LEGGI ANCHE: [L’Italia ha schierato una task force di 400 militari in Arabia Saudita, Kuwait e Bahrein]

La trappola elettorale
Il vero macigno sulla strada di un accordo però, come evidenziato da fonti vicine alla presidenza statunitense raccolte dal portale Politico, è che Trump si trova incastrato a soli tre mesi dalle elezioni di medio termine, previste a novembre. Concedere a Teheran i pedaggi su Hormuz, come ha apertamente avvertito il segretario di Stato Usa Marco Rubio, indebolirebbe il potere sanzionatorio statunitense e creerebbe un precedente disastroso. D’altro canto, prolungare il conflitto rischia di infiammare il prezzo della benzina, danneggiando i repubblicani in una campagna dominata dall’inflazione.
Gli iraniani sembrano aver fiutato la vulnerabilità politica del presidente. L’aggressività dei loro alleati Houthi nello Yemen contro la vicina Arabia Saudita e nello Stretto di Bab-el Mandeb può essere infatti letta, secondo l’ex funzionario dell’amministrazione Usa per l’Energia ai tempi di George W. Bush Greg Priddy, come un tentativo mirato di logorare l’amministrazione, nella convinzione che le necessità elettorali costringeranno Washington a cedere. Un’ipotesi che un ex funzionario di spicco come Fred Fleitz, capo dello staff del Consiglio per la Sicurezza Nazionale durante il primo mandato di Trump, respinge seccamente, avvertendo che il presidente non firmerà mai un accordo svantaggioso solo per convenienza elettorale. Oltretutto, le difficoltà di comunicazione tra le diverse anime del potere iraniano complicano ulteriormente la ricerca di un cessate il fuoco stabile.
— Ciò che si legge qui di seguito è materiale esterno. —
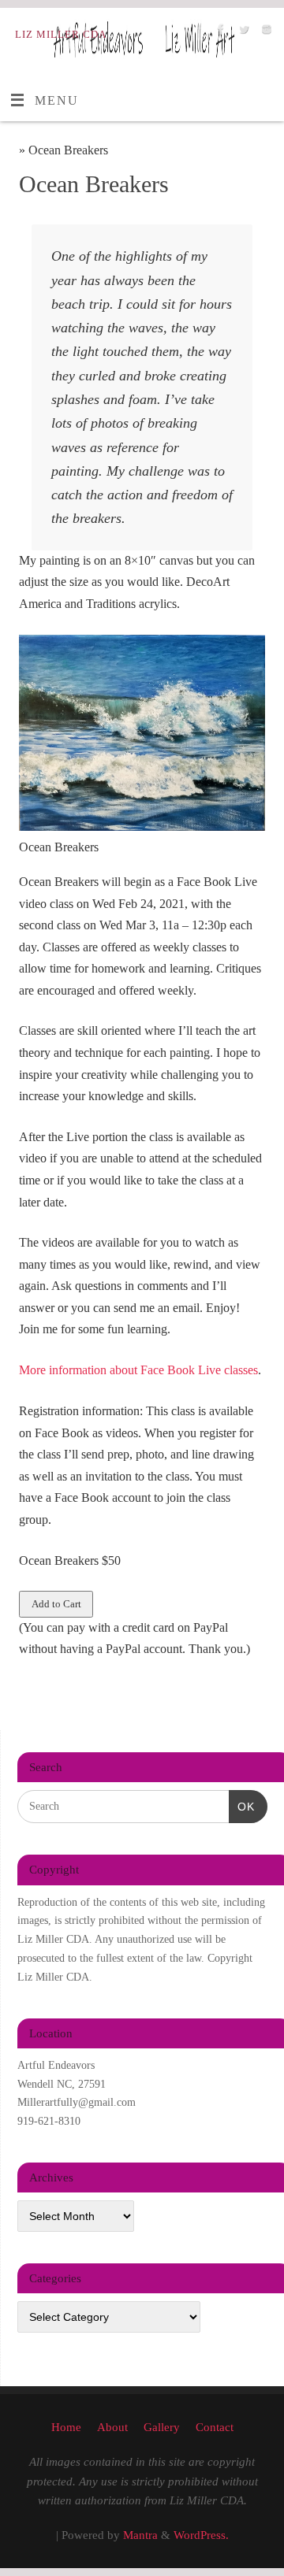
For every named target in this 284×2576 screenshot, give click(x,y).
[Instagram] (264, 33)
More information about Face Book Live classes (138, 1370)
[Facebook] (218, 33)
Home (66, 2427)
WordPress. (201, 2535)
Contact (215, 2427)
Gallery (162, 2427)
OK (242, 1806)
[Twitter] (241, 33)
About (112, 2427)
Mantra (140, 2535)
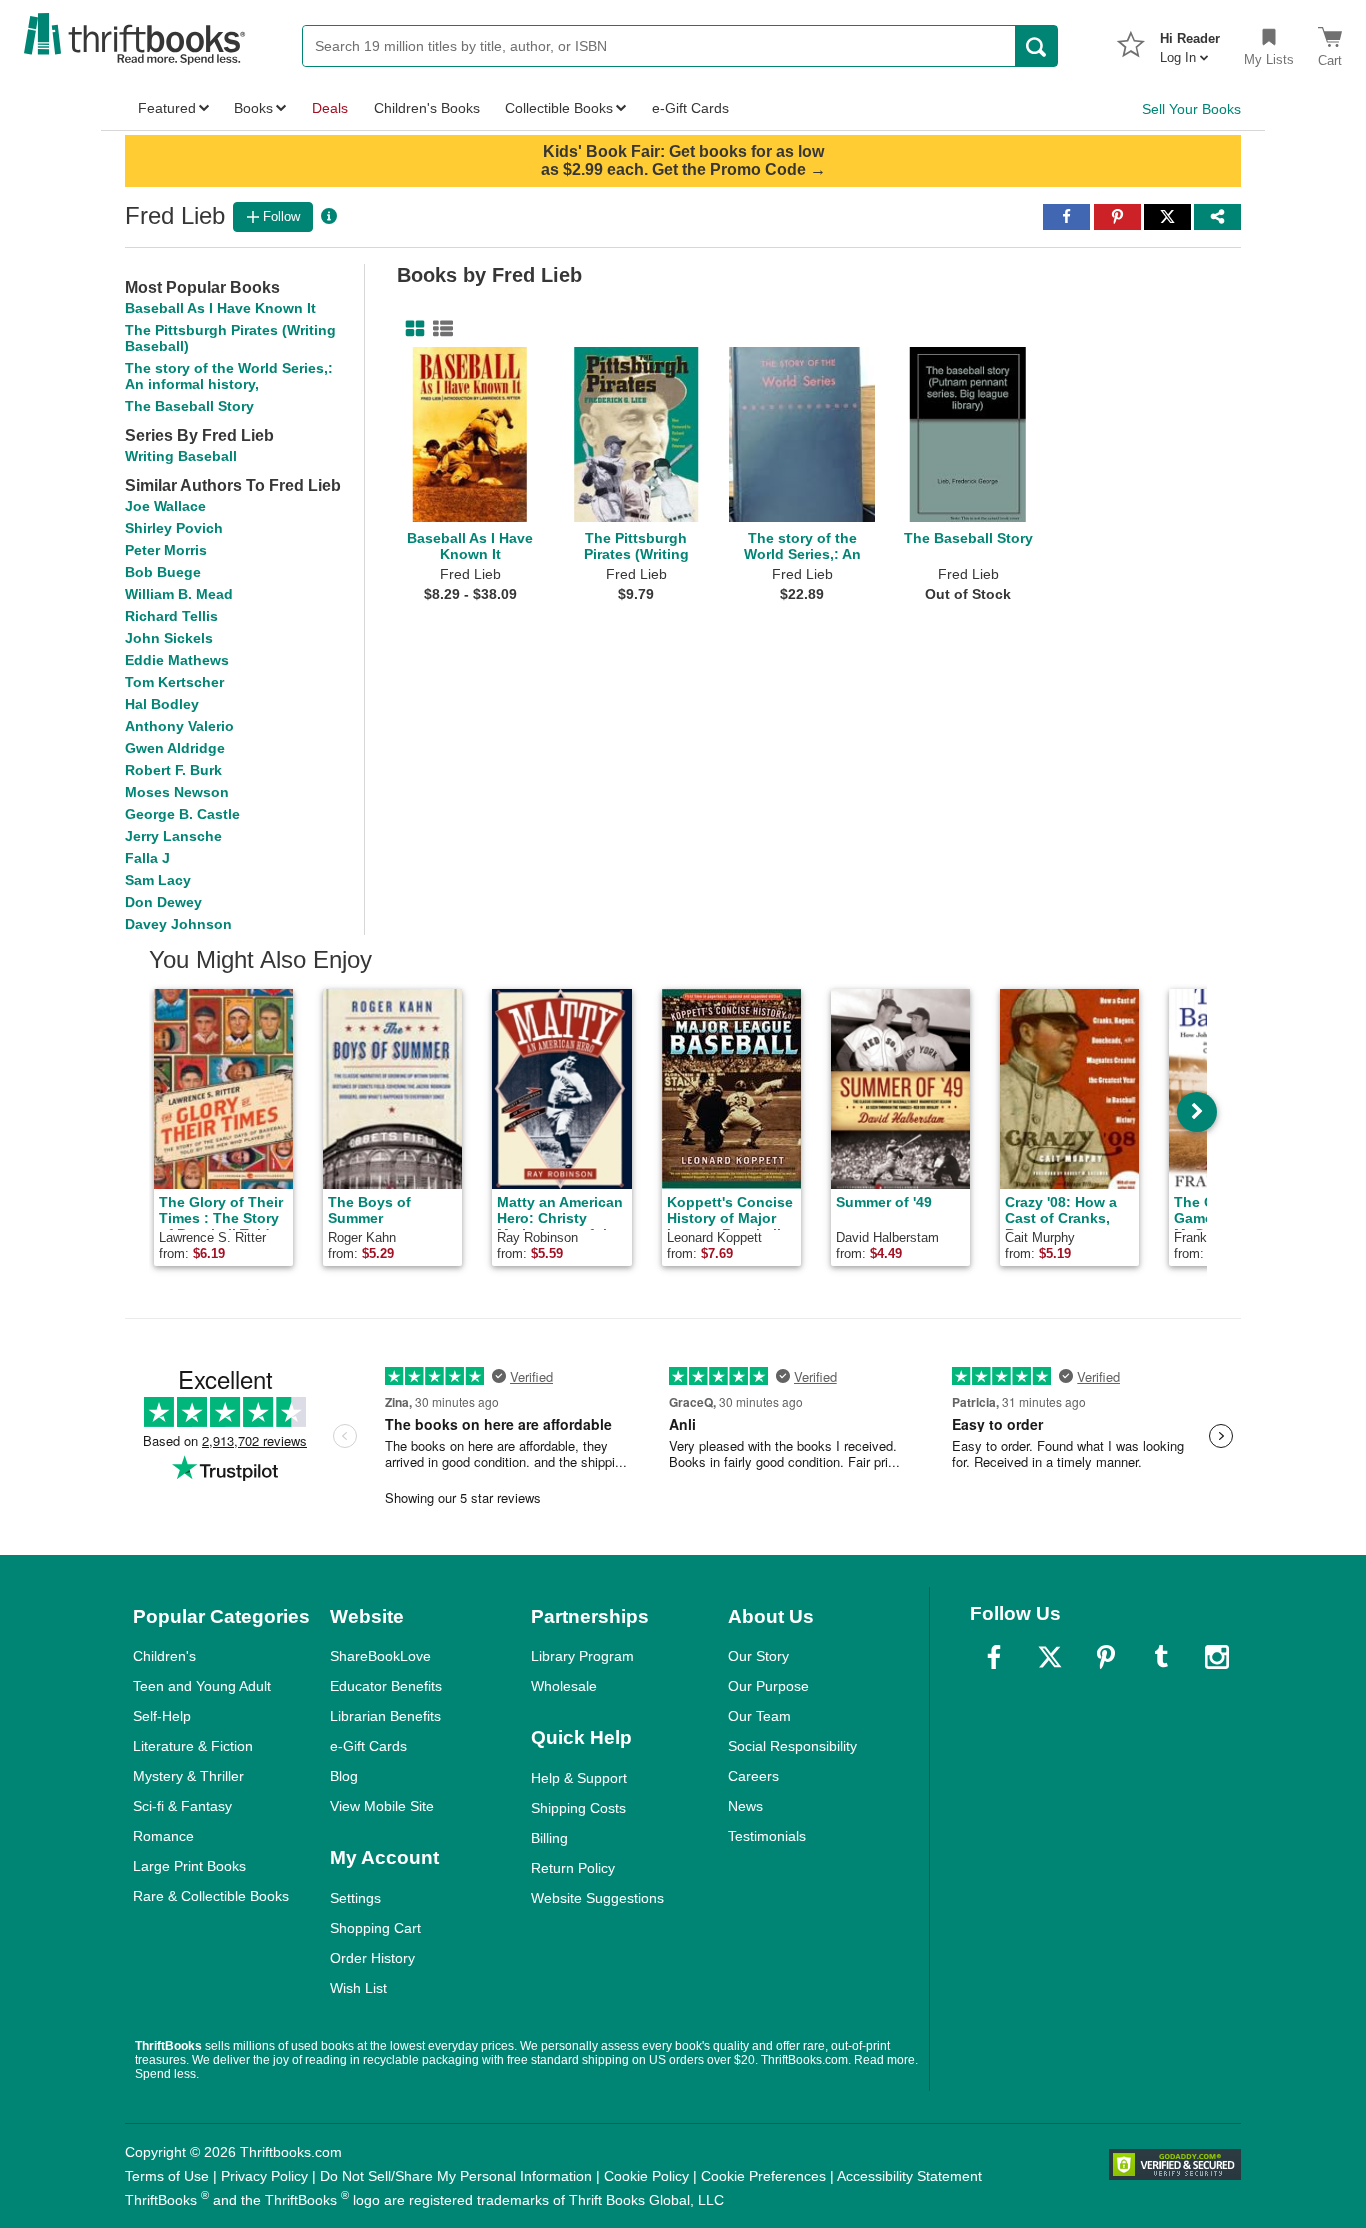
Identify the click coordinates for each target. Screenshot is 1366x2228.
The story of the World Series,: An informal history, (229, 376)
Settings (355, 1898)
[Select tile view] (439, 329)
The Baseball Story (189, 406)
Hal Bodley (162, 704)
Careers (753, 1776)
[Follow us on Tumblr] (1161, 1657)
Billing (549, 1838)
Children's (164, 1656)
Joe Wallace (165, 506)
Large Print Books (189, 1866)
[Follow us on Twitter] (1050, 1657)
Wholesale (564, 1686)
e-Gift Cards (368, 1746)
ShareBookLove (380, 1656)
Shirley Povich (174, 528)
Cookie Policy (646, 2176)
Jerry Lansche (173, 836)
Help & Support (579, 1778)
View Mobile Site (382, 1806)
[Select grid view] (411, 329)
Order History (372, 1958)
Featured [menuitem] (167, 108)
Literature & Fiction (193, 1746)
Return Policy (573, 1868)
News (745, 1806)
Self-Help (162, 1716)
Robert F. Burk (173, 770)
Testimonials (767, 1836)
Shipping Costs (578, 1808)
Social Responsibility (792, 1746)
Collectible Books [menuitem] (559, 108)
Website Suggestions (597, 1898)
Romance (163, 1836)
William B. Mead (179, 594)
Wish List (358, 1988)
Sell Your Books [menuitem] (1191, 109)
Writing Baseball (181, 456)
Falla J (147, 858)
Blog (344, 1776)
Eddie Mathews (177, 660)
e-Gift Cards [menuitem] (690, 108)
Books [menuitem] (253, 108)
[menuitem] (1190, 42)
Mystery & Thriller (188, 1776)
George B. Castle (182, 814)
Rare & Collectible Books (211, 1896)
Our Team (759, 1716)
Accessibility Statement (909, 2176)
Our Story (758, 1656)
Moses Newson (177, 792)
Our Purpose (768, 1686)
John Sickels (169, 638)
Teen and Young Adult (202, 1686)
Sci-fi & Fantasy (182, 1806)
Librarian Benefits (385, 1716)
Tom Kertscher (174, 682)
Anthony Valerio (179, 726)
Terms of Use (167, 2176)
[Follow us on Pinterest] (1106, 1657)
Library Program (582, 1656)
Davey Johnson (178, 924)
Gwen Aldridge (175, 748)
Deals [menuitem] (330, 108)
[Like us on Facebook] (994, 1657)
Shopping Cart (375, 1928)
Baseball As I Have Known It (220, 308)
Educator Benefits (386, 1686)
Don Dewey (163, 902)
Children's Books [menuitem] (427, 108)
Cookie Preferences (763, 2176)
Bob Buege (163, 572)
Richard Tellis (171, 616)
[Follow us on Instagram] (1217, 1657)
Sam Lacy (158, 880)
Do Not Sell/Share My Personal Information (456, 2176)
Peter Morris (166, 550)
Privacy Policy (264, 2176)
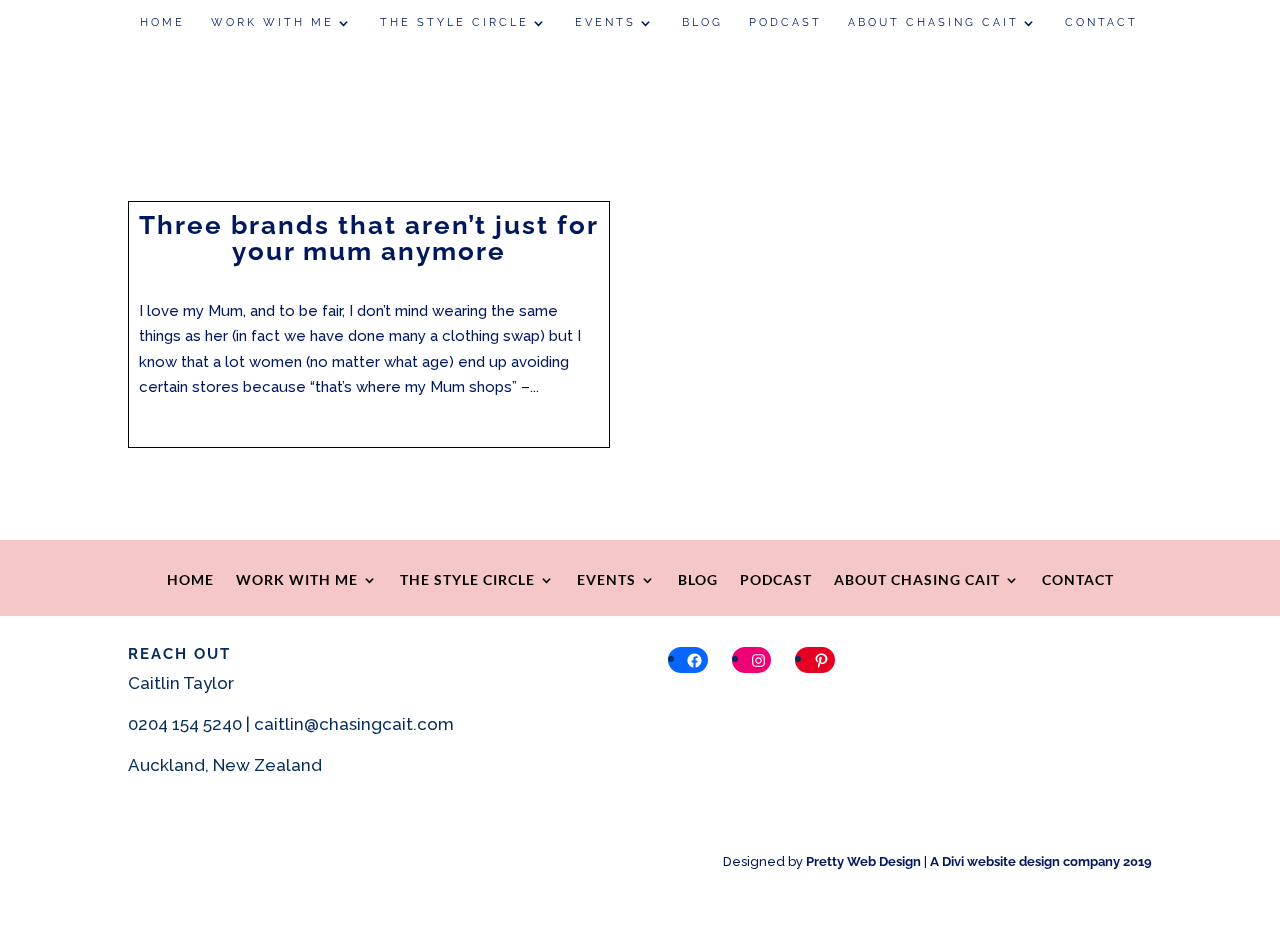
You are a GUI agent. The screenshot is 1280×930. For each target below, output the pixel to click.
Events (605, 22)
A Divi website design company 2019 (1041, 861)
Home (162, 22)
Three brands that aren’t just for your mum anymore (369, 238)
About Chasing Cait (933, 22)
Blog (702, 22)
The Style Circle (454, 22)
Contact (1101, 22)
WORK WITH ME (272, 22)
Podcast (785, 22)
Mentre la politica annaspa, il nervosismo si riversa sull’economia e sulla sicurezza reale. L’annuncio dell’apertura ai colloqui da parte del presidente statunitense ha affossato le quotazioni del petrolio, con il Brent e il Wti scesi rispettivamente intorno agli 84 e agli 80 dollari al barile. Ma a ricordare quanto l’equilibrio sia precario, la scorsa notte un proiettile non identificato ha colpito un mercantile in transito nello Stretto di Hormuz a una ventina di miglia nautiche dalla città omanita di Khasab, un incidente segnalato dall’agenzia britannica Ukmto. Per fortuna non ci sono state vittime e l’equipaggio è al sicuro, ma il boato è risuonato come un inquietante avvertimento in una crisi che non ammette passi falsi.